The Wedgetail AEW1 (E-7A) airborne early warning and control aircraft destined for the Royal Air Force are taking shape in Birmingham.

The first of the three aircraft undergoing conversion has now received its distinctive Multi-role Electronically Scanned Array (MESA) sensor.

Image shows aircraft parts being assembled inside hangar. with crane lifting parts.

The Wedgetails, which will provide the UK with long-range air surveillance and control of an area of operations, are being converted by a team of 100 highly skilled engineers at the STS Aviation Services modification facility in Birmingham.

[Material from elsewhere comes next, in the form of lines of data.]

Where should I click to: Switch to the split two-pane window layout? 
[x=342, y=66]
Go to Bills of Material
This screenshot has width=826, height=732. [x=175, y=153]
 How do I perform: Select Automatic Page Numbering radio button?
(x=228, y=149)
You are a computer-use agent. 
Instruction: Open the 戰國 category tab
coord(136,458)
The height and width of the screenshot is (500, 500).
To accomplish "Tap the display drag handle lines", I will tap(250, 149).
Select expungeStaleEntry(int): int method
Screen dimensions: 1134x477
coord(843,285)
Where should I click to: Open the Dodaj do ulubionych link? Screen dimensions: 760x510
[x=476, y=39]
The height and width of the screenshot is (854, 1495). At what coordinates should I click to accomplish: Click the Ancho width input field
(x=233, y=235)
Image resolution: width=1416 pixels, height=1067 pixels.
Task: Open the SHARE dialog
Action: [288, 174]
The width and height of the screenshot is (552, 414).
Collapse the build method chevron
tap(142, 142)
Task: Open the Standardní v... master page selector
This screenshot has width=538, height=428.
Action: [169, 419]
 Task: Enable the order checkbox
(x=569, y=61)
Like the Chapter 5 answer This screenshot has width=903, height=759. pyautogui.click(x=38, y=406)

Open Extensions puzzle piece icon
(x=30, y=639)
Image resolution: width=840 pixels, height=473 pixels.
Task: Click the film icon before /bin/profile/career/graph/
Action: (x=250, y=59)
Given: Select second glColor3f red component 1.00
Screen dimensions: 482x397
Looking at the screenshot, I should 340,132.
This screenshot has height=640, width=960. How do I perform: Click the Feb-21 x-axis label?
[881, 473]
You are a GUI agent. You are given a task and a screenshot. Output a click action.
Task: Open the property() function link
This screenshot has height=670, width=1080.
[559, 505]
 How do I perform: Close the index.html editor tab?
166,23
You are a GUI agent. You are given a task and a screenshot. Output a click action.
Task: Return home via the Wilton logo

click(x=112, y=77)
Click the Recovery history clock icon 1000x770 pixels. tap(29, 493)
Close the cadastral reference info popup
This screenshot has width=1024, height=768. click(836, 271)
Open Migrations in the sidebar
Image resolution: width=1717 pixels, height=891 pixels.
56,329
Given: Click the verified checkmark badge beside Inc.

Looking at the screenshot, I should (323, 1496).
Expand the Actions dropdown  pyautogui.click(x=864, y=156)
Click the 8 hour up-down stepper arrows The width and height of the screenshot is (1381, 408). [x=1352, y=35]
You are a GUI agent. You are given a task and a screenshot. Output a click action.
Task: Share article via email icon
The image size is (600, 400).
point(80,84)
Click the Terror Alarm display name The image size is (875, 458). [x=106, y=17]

This installation of the MESA sensor is a tangible demonstration of the progress being made toward the phenomenal capability of Wedgetail entering RAF frontline service. This highly complex technology is undeniably exposed to the challenges facing global supply chains and I am grateful to all involved in the programme for their continued work and dedication.

Air Commodore Hicks
Assistant Chief of Staff Capability Delivery for Intelligence, Surveillance and Reconnaissance aircraft

The new Wedgetail fleet has been procured by Defence Equipment and Support (DE&S), the Ministry of Defence procurement arm.

This is a hugely complex programme that is being delivered in a difficult global supply chain environment given the challenges of the last two years.  Installation of the world-leading MESA sensor on the first aircraft marks a key milestone in the development of the UK E7 Wedgetail fleet and reflects the hard work of all of the project’s partners.

Richard Murray
DE&S Director Air Support

The Multi-role Electronically Scanned Array sensor, developed and manufactured by Northrop Grumman, is housed in a distinctive fin on the spine of the aircraft. Fitted to a fuselage section reinforced as part of the heavy modification process, the sensor will provide 360-degree coverage.

Image shows aircraft parts being assembled inside hangar.

The sensor can accurately detect and identify targets at increasingly longer ranges, providing mission crews with the tools needed to track airborne and maritime targets while maintaining continuous surveillance of the operational area.

In service the Wedgetail will be operated by 8 Squadron at RAF Lossiemouth. Several UK-based Boeing suppliers including Leonardo in Yeovil, Thales UK in Crawley, and Hamble Aerostructures in Portsmouth are also providing UK developed technology, materials, skills and services for the aircraft conversion process.

Image shows aircraft parts being assembled inside hangar.